Conservation of motifs involved in pH-sensitivity and proteolytic maturation of α- and δ-ENaC orthologs. Multiple sequence alignment inferred from amino acid sequences of α- and δ-ENaC orthologs (Table S1) showing sites involved in proton-mediated activation of X. laevis δβγ-ENaC that have been identified in this study (β1–β2, β2–α1, and β1–β2 linker). Note that only one α-like subunit ortholog has been identified in hagfish Eptatretus burgeri and lamprey Petromyzon marinus, which therefore are displayed in a separate group.

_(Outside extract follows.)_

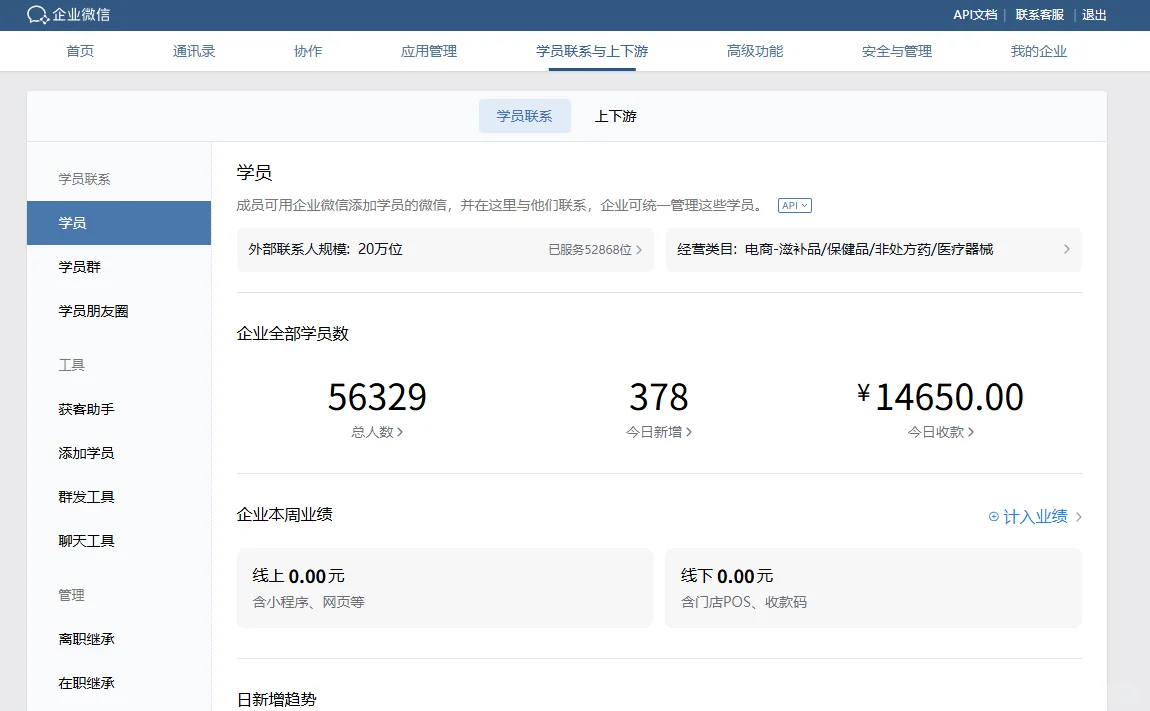Open the 安全与管理 menu
1150x711 pixels.
pos(896,51)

Rats do not have a functional gene for δ-ENaC. Colored backgrounds illustrate the presence of residues with hydrophobic (blue) or polar (red) side chains in the β1–β2 linker or negatively-charged residues (yellow) in the acidic cleft. The Asp-296 position, which is essential for Na⁺ coordination in Xenopus δβγ-ENaC, is highlighted in red. Conservation of the minimal consensus sequence for proteolytic maturation of ENaC subunits by furin (sequence RXXR) is indicated by green check marks, and red crosses represent the absence of this consensus sequence. Gray checkmarks indicate the presence of an RXXR motif dislocated from the conserved location of the respective furin cleavage site.